Why. The three legs are fully decoupled — different RED inputs, different AMBER staging subdirs, no shared mutable state. The PDF leg’s HTTP latency (orchestrator LLM calls) is amortised against the dataset leg’s Excel-parsing CPU. Cleanup chain stays sequential because it has hard data dependencies (PHI scrub needs all dataset records; propagation needs the cleanup audit; publish needs propagation; variables.json needs publish to have landed).

How. Each leg is wrapped in a helper (_run_dict_leg, _run_dataset_leg, _run_pdf_leg) that returns a result dict; futures are gathered via as_completed so a fast leg can short-circuit while a slow one runs.

Alternatives.

``multiprocessing.Pool`` for true parallelism. Rejected — the PDF leg’s HTTP calls release the GIL, so threads are sufficient; multiprocessing would multiply the staging-tree write contention.
``asyncio``. Rejected — the existing extraction code is sync pandas + openpyxl; converting to async would be a much bigger change.
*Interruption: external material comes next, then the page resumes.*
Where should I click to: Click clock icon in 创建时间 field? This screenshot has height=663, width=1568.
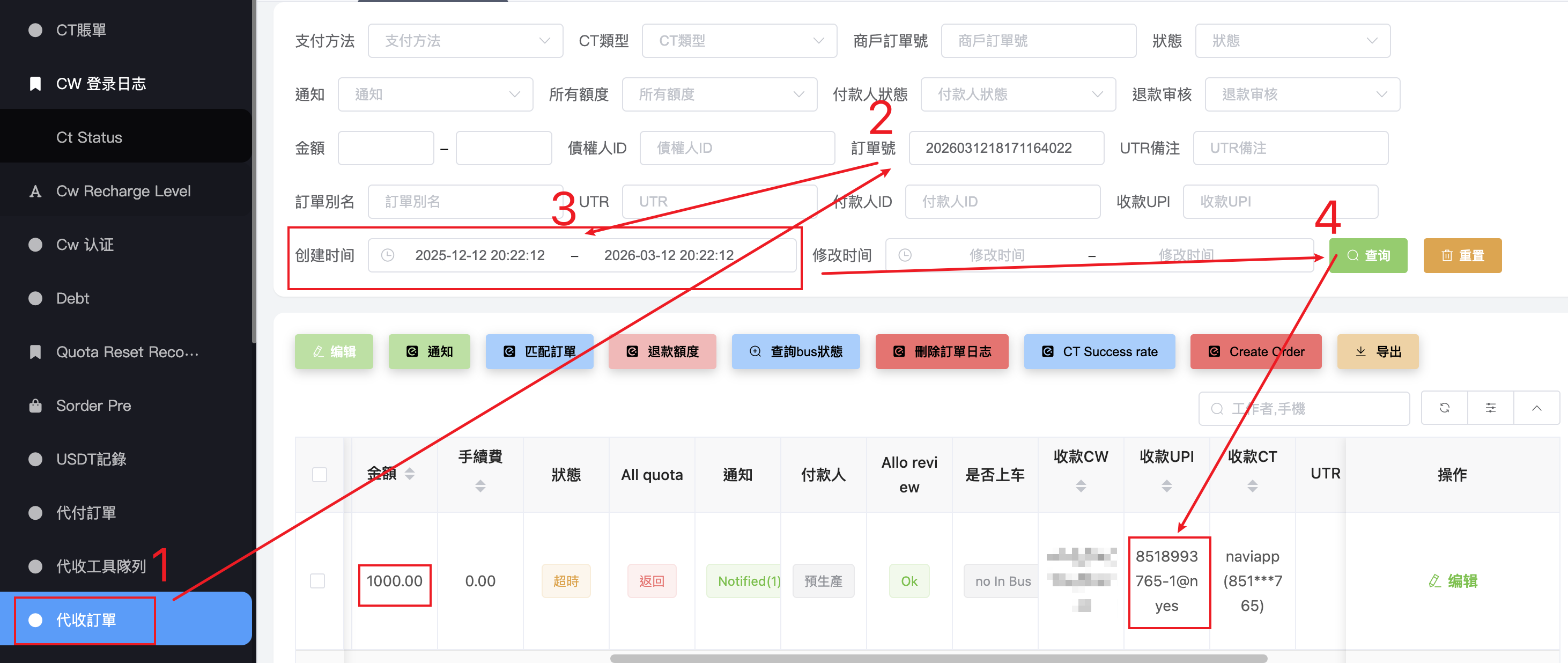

Consequences. The staging root is protected by a per-study process lock before AMBER is purged, so two operator-triggered runs cannot race over the same tmp/{STUDY}/ workspace. VerboseLogger uses thread-local indentation, keeping --verbose tree output readable while the three extraction legs overlap.

ADR-015 — l-diversity (l=2) on row-returning tools 

What. Every row-returning agent tool runs the result through scripts.security.kanon_gate.guard_rows_with_kanon_and_ldiv(). The gate enforces both k-anonymity (k=5; ADR-008 / Pillar 2.4) AND l-diversity (l=2 distinct sensitive-attribute values per equivalence class).

Why. k-anonymity alone is insufficient when every row in a small equivalence class shares the same sensitive attribute (the “homogeneity attack” of Machanavajjhala et al. 2007). If five rows match on all quasi-identifiers AND all five share the diagnosis HIV+, the k=5 check passes but the cohort is just as re-identifying as a k=1 disclosure. l-diversity guards against this by also requiring at least l distinct values of the sensitive attribute.

How. Default sensitive attributes are configured in _DEFAULT_SENSITIVE_ATTRIBUTES of scripts.security.kanon_gate. Tested by tests/security/test_kanon_l_diversity.py.

Alternatives.

t-closeness. Considered; deferred. t-closeness checks the distribution of the sensitive attribute against the population baseline, which needs population-level priors that aren’t always available. l-diversity gives the bulk of the protection without that requirement; t-closeness can be added later as a third gate.
Differential privacy. Out of scope for the row-returning-tool use case; would change the contract from “exact rows when allowed” to “noisy aggregate”.

Consequences. Some legitimate cohort queries return aggregate substitutes ("≥5 subjects, all sharing diagnosis X") instead of row-level data. The agent’s prompt explains this to the user when the gate fires.